_To do_
(a) Reproduce everything from "Bulletin KNOB (Jun" down to "in Amsterdam (1915-1916)" in the bulletin article abstract, substituting "DNB" for "De Nederlandsche Bank".
(b) According to the bulletin article abstract, in what year did De Nederlandsche Bank move into its new headquarters on Frederiksplein?

Start of Selected excerpt

Bulletin KNOB (Jun 2015)
Een werkelijk monumentale gevel: De prijsvraag voor de uitbreiding van het hoofdkantoor van De Nederlandsche Bank aan de Oude Turfmarkt in Amsterdam (1915-1916)
Abstract
In September 1915, De Nederlandsche Bank (DNB) held an invited design competition for a new building beside the bank’s existing headquarters on Oude Turfmarkt in Amsterdam. The Dutch central bank had grown so much since its founding in 1814 that expansion was unavoidable. Five architects – E. Cuypers, A.D.N. van Gendt, F.W.M. Poggenbeek, C.B. Posthumus Meyjes and J.A.G. van der Steur – were invited to submit plans. How the bank arrived at this choice of architects is unknown; in a report to the commissioners, the board stated that they had chosen five architects with a distinguished record in designing bank buildings. The archival drawings constitute a representative sample of the architectural views of these prominent, stylistically conservative architects. The board’s choice of architects indicated that it was not looking for innovative architecture; more progressive architects like H.P. Berlage, K.P.C. de Bazel and W. Kromhout were deliberately ignored. It is clear from the terms of reference that the DNB board had decided views on the design of the new street elevation that would stand alongside the existing frontage designed by W.A. Froger. The bank asked the architects to bear in mind a possible future doubling of the facade that would see Froger’s elevation disappear altogether. The bank required a ‘genuinely monumental facade, in harmony with the national style and in particular with the Amsterdam style’. Above all, it should not be a copy of a foreign facade, which would look out of place in the historical city. Given such ideas it is hardly surprising that the five architects came up with fairly conservative designs. Their plans demonstrate that the request for an elevation ‘in the Amsterdam style’ was open to a range of interpretations; nor were the architects equally successful in adjusting their designs to the scale of the surrounding buildings. The designs attest to the dilemma with which the bank had saddled them in asking for a design that could stand on its own but that would also prove satisfactory in the event of further expansion. We do not know which design the board preferred, but as it turned out there was no new building because the city council wanted to purchase the site on Oude Turfmarkt from the DNB for an extension of the Binnengasthuis hospital. It was not until 1967 that the DNB moved into a new headquarters building on Frederiksplein designed by M.F. Duintjer.

End of Selected excerpt
Start of Data to examine

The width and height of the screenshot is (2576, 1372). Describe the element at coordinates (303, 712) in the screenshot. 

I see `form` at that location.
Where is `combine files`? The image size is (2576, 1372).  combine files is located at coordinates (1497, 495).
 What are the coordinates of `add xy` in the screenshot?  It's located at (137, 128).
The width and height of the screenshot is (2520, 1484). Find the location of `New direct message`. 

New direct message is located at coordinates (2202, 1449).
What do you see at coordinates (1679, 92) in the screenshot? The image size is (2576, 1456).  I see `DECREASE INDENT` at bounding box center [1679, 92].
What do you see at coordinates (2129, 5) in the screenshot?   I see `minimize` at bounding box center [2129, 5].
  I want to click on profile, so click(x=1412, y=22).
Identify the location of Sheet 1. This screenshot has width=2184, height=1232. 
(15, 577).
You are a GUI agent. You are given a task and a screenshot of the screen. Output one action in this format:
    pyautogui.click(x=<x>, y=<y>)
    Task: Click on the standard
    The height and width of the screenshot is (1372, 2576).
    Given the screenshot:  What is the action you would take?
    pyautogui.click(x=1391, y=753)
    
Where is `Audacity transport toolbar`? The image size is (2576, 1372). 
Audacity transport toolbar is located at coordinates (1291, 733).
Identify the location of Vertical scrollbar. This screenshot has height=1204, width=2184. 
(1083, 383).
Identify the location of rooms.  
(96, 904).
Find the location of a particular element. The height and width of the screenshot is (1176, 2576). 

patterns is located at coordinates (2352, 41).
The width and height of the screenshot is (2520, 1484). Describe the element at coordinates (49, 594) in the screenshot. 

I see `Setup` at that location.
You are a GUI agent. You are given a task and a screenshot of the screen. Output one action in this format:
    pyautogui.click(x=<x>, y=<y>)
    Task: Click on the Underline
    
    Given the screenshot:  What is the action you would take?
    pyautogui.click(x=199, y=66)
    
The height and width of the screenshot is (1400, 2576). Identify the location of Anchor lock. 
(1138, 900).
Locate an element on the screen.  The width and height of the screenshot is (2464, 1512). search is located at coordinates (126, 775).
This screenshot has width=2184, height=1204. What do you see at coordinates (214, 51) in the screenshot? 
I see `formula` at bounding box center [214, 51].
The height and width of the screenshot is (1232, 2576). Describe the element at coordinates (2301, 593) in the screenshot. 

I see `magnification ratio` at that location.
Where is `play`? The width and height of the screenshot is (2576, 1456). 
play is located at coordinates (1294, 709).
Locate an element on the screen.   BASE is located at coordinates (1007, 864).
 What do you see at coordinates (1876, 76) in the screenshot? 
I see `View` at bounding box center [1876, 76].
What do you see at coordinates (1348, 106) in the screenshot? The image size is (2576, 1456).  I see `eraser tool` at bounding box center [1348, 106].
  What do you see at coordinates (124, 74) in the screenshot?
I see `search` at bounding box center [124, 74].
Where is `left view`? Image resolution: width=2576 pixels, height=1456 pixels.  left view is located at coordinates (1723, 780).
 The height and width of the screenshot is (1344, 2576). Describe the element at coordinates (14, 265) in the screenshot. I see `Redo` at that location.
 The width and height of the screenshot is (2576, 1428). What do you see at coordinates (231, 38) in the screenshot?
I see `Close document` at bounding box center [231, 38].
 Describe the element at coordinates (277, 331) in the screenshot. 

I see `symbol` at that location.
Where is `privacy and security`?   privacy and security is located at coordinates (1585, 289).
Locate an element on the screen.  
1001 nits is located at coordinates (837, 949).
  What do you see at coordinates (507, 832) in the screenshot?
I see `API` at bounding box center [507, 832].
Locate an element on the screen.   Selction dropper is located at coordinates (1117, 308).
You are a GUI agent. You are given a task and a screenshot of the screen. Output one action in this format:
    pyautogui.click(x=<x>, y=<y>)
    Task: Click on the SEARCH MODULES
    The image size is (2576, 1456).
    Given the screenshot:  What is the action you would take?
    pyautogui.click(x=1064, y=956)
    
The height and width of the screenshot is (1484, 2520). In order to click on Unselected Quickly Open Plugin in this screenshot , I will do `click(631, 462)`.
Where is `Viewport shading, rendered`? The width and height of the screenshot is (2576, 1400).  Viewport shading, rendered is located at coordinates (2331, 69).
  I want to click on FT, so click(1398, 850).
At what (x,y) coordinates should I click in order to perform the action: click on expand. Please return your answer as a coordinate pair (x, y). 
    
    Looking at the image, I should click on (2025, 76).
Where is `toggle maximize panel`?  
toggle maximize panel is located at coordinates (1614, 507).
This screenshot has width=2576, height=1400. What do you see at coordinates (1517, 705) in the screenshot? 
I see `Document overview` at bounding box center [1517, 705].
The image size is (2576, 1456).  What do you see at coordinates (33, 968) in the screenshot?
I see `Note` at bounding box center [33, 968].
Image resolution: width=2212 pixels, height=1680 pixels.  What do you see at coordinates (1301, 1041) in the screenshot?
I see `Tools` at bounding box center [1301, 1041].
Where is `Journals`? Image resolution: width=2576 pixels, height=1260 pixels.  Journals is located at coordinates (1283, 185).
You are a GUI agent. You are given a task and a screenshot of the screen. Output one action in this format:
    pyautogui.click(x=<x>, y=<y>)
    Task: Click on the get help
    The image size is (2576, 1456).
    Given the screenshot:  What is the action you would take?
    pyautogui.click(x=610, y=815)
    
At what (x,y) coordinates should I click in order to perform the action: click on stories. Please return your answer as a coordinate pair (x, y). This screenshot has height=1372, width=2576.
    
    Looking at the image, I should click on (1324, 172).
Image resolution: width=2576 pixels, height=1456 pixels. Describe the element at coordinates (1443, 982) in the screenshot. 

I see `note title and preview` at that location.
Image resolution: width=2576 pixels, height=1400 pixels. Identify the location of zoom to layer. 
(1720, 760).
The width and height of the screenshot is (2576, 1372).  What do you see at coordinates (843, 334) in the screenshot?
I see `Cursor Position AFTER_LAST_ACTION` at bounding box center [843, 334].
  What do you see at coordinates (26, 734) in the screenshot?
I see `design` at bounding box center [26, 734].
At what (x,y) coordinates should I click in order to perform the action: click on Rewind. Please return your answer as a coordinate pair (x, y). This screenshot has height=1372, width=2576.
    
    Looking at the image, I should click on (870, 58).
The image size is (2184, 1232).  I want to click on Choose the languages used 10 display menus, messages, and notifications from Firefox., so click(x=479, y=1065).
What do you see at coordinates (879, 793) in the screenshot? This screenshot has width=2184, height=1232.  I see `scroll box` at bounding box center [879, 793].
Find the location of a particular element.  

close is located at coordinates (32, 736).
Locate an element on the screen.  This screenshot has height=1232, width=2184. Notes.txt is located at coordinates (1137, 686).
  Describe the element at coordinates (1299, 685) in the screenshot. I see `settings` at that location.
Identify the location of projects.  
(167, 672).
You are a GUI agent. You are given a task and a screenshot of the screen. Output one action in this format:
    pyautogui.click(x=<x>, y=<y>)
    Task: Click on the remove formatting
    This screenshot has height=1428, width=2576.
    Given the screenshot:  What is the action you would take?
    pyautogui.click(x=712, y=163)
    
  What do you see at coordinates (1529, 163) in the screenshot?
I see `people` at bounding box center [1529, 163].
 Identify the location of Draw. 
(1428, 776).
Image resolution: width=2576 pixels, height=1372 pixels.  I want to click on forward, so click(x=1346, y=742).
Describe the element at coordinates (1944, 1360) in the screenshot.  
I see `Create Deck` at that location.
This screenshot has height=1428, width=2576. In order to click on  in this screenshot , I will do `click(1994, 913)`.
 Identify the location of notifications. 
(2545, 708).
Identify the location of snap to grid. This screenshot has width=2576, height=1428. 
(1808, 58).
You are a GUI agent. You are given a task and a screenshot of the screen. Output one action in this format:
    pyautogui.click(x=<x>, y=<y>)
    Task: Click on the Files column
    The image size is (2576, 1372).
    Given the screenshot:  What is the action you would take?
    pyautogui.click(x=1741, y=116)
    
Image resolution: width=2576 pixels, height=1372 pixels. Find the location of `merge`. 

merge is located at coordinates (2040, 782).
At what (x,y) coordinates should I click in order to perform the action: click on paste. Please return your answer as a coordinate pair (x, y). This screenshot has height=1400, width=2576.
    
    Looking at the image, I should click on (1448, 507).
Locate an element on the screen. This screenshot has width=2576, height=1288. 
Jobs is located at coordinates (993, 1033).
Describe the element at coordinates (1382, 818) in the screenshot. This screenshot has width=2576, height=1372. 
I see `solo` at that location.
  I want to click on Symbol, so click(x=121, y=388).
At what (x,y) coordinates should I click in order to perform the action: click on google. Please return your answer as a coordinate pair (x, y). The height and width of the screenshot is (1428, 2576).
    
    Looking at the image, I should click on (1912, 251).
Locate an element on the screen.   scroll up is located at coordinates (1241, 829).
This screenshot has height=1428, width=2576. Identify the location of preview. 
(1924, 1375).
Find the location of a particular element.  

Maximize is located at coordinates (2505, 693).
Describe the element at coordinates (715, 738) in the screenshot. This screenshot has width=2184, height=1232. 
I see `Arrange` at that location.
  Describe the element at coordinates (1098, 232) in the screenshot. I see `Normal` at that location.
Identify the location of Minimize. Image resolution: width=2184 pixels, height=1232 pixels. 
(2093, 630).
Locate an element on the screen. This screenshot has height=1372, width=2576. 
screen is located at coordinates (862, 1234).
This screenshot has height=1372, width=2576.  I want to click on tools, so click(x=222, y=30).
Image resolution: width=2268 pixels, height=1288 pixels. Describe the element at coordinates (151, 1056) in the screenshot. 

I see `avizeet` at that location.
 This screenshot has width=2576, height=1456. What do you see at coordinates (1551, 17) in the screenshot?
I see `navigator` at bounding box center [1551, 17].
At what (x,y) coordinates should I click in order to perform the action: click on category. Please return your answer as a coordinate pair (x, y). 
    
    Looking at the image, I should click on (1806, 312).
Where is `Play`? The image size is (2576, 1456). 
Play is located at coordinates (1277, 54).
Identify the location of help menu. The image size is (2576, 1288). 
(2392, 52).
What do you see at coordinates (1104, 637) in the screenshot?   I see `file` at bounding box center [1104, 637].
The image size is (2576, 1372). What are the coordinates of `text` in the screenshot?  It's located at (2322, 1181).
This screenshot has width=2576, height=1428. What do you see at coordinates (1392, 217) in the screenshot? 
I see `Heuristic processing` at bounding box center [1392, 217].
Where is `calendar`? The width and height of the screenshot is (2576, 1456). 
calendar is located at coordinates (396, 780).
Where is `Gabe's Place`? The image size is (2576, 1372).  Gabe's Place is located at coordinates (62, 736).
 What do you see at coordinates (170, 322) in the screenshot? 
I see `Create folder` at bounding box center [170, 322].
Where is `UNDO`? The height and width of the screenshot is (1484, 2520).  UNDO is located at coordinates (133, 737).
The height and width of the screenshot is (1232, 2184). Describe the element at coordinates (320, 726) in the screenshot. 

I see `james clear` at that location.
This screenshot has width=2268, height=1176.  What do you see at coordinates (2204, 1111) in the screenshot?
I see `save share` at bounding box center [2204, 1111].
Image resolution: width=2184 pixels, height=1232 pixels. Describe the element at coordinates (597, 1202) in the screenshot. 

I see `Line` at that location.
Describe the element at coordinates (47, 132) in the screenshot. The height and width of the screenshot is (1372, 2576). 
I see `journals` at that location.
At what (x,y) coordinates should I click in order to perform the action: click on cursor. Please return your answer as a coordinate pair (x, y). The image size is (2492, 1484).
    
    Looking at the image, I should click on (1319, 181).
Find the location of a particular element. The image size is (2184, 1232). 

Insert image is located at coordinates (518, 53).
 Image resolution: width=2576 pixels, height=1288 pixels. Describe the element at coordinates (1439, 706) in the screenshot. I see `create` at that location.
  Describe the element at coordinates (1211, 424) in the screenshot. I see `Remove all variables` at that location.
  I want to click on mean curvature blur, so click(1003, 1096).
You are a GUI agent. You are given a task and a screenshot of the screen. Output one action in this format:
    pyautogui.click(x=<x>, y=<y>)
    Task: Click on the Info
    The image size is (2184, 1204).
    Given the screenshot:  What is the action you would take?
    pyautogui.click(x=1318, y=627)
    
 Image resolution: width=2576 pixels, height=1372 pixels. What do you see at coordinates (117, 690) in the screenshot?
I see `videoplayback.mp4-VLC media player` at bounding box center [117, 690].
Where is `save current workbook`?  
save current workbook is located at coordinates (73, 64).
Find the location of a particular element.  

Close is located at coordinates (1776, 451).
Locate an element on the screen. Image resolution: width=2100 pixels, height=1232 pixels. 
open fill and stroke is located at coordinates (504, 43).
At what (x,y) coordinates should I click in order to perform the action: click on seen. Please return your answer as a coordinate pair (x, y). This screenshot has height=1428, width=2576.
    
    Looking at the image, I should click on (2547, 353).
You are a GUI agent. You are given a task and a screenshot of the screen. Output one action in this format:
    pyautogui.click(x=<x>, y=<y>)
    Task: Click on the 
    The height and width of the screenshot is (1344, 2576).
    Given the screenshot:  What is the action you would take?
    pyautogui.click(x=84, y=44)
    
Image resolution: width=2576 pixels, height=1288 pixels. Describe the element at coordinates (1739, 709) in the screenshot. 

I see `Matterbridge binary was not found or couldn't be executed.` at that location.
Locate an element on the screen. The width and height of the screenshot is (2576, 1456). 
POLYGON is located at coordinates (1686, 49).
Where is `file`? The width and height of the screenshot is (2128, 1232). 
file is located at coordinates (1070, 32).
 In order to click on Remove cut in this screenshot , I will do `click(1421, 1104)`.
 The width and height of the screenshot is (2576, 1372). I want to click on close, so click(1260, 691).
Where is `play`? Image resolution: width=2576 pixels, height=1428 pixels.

End of Data to examine

_Results of the exercise_
(a)
Bulletin KNOB (Jun 2015)
Een werkelijk monumentale gevel: De prijsvraag voor de uitbreiding van het hoofdkantoor van DNB aan de Oude Turfmarkt in Amsterdam (1915-1916)

(b) 1967